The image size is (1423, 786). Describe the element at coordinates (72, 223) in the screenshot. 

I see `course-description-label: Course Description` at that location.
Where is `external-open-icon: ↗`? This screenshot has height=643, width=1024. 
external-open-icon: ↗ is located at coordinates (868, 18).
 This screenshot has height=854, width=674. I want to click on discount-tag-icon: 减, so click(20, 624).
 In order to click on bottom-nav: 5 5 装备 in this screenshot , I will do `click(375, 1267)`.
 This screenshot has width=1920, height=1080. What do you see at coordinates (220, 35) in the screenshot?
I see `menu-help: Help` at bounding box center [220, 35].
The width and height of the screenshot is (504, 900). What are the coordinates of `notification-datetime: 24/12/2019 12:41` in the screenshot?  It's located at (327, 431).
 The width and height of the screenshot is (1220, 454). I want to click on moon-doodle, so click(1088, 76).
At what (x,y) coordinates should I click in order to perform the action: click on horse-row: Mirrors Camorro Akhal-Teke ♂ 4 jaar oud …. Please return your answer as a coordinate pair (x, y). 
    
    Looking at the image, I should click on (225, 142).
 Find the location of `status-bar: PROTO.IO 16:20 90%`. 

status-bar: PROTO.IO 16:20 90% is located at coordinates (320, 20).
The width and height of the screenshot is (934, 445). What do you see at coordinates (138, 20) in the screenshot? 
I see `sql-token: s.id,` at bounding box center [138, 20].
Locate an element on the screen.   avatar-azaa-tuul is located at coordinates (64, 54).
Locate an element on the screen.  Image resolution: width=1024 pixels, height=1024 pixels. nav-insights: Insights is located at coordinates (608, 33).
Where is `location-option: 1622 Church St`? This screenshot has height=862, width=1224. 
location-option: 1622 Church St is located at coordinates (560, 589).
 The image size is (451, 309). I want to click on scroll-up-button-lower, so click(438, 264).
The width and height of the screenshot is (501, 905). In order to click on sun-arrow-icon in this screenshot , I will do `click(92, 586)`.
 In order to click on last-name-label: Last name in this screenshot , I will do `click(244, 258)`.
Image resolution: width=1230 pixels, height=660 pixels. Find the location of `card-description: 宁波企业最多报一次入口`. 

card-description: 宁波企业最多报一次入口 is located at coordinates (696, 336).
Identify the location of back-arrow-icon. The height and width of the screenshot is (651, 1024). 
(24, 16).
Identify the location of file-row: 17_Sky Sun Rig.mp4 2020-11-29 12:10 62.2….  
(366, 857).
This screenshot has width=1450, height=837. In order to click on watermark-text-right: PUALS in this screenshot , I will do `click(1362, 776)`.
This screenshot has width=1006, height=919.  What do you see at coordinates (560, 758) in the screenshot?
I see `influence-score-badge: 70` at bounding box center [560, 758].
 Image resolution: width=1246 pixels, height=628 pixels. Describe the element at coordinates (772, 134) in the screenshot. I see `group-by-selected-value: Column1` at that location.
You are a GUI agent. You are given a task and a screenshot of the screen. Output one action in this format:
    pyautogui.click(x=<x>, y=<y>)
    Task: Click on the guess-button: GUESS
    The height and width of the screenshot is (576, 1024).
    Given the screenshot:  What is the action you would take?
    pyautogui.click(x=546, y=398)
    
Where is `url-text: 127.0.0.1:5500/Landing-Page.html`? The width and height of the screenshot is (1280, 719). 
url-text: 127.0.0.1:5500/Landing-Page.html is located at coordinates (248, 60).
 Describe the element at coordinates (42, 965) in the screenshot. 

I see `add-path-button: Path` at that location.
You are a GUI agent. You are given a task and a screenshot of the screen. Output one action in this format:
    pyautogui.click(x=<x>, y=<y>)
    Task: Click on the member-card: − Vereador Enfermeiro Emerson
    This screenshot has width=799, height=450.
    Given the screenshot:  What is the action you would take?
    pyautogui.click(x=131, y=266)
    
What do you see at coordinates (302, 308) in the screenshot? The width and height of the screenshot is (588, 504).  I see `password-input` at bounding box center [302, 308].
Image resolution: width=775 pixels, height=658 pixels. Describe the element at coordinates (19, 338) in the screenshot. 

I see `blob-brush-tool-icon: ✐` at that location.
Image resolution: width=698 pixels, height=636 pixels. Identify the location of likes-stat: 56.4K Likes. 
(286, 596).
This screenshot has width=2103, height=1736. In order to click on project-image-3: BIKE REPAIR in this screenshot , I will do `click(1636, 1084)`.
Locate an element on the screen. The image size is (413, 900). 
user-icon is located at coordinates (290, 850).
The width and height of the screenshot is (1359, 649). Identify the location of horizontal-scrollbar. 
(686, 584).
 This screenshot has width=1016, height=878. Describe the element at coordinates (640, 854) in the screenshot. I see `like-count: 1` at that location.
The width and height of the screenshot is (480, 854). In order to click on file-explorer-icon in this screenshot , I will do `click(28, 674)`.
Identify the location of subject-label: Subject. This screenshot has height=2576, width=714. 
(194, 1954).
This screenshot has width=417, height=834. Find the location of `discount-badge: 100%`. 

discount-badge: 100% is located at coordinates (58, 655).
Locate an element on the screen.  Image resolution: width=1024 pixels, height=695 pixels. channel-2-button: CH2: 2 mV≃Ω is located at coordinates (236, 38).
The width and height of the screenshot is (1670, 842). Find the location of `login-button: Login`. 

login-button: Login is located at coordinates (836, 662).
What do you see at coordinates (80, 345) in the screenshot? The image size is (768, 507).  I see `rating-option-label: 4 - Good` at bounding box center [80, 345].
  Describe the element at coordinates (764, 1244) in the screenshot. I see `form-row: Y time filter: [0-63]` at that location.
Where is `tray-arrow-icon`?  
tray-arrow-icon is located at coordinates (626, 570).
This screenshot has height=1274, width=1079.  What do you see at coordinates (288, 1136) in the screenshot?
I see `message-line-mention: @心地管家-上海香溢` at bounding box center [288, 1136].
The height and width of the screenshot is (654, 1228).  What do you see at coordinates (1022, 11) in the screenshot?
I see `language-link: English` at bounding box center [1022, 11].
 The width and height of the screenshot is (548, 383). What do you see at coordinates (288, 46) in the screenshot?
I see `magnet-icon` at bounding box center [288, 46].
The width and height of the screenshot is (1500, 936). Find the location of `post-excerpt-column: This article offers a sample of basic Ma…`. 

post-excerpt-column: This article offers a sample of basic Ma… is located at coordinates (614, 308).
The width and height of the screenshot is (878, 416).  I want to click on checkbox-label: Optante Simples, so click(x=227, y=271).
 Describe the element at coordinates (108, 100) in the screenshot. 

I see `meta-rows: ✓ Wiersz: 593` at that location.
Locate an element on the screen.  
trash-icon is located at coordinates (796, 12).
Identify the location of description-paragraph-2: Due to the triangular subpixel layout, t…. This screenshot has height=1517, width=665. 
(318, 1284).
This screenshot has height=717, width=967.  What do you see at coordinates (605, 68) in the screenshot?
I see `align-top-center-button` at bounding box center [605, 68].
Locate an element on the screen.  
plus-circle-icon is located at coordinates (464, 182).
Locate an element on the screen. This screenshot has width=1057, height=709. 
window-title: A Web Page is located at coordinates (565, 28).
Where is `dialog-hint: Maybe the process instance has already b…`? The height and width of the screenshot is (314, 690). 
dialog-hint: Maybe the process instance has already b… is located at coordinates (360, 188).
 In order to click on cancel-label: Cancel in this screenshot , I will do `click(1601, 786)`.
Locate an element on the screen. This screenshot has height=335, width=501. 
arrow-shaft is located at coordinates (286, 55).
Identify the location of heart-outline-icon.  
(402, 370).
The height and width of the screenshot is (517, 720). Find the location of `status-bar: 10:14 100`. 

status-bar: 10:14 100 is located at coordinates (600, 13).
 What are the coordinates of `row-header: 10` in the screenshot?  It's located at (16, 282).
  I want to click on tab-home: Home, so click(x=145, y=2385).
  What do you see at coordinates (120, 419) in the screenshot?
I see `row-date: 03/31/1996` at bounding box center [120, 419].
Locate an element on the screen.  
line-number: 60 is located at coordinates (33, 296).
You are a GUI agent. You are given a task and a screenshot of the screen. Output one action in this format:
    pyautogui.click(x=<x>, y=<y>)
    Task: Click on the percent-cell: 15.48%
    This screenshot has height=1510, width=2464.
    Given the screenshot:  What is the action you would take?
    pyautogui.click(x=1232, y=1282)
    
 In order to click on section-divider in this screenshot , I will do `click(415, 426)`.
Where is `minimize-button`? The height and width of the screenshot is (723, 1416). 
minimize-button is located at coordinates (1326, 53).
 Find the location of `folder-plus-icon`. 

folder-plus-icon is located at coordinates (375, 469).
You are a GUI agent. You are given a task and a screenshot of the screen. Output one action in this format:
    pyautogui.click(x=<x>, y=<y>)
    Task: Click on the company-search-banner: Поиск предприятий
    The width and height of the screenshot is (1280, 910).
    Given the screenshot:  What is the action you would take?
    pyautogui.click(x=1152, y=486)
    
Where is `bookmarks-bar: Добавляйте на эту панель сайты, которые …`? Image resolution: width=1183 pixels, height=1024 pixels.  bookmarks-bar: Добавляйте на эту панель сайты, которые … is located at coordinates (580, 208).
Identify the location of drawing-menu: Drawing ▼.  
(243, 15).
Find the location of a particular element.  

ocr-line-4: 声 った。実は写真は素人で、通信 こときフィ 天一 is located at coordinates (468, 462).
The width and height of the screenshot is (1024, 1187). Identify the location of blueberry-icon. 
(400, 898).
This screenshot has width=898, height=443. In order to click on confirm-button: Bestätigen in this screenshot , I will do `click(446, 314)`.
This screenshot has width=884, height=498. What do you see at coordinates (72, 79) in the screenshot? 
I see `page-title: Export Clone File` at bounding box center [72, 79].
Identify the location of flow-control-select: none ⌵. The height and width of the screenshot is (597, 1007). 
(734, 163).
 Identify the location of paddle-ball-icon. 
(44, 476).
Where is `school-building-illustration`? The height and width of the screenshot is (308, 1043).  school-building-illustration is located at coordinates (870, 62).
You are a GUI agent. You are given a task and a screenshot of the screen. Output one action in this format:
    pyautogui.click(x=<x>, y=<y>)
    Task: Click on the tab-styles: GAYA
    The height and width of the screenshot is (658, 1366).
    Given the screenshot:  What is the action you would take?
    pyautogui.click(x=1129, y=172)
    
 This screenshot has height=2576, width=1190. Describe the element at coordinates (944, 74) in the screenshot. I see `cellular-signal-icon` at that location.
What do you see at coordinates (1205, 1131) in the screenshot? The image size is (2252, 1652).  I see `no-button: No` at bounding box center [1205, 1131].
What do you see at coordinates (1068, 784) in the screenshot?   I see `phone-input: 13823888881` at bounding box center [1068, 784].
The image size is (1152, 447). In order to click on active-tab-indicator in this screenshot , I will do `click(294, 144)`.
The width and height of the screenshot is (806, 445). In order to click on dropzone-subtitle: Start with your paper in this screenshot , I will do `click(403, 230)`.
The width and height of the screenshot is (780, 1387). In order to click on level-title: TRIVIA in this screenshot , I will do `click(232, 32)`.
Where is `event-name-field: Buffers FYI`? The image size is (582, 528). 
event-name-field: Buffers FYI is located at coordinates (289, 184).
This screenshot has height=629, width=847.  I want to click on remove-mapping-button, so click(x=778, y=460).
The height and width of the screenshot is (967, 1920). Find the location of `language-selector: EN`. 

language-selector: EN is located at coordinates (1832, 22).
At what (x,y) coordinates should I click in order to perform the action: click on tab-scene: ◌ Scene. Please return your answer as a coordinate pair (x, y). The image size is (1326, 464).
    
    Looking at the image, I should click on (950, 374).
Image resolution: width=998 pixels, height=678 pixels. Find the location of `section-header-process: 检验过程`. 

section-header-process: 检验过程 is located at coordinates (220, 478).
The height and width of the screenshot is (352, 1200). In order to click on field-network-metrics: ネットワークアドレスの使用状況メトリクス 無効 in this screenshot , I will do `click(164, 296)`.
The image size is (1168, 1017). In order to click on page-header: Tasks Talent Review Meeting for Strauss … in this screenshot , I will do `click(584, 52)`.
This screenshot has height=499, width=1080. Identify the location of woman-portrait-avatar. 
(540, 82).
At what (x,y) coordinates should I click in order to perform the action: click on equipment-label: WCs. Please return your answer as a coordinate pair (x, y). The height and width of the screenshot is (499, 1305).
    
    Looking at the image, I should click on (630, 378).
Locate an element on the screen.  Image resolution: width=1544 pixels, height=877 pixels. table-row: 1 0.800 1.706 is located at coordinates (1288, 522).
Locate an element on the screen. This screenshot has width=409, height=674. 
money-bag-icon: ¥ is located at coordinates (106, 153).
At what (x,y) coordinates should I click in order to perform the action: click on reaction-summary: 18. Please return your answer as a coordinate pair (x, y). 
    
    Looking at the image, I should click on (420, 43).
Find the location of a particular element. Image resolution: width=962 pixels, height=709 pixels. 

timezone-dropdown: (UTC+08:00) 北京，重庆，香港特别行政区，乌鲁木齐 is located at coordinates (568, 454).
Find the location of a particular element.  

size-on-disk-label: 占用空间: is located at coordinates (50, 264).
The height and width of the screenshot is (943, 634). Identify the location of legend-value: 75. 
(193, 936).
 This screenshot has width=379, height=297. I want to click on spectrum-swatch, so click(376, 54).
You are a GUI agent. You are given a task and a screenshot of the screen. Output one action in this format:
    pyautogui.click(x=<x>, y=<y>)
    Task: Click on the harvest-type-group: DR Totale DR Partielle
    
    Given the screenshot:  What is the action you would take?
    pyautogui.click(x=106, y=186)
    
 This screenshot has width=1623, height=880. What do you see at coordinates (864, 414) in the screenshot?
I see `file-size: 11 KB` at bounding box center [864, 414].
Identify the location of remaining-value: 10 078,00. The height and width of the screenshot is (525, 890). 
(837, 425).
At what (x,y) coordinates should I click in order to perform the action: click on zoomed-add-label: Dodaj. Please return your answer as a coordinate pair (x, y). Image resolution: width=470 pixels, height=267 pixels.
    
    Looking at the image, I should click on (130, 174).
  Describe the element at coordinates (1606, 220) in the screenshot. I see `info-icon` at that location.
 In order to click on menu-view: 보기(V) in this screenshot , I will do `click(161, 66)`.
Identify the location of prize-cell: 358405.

______

[Directions for this task] Can you pull out every line of the records that contains the string "badge"? Matching is case-sensitive.

[Answer area]
I see `influence-score-badge: 70` at bounding box center [560, 758].
This screenshot has width=417, height=834. Find the location of `discount-badge: 100%`. 
discount-badge: 100% is located at coordinates (58, 655).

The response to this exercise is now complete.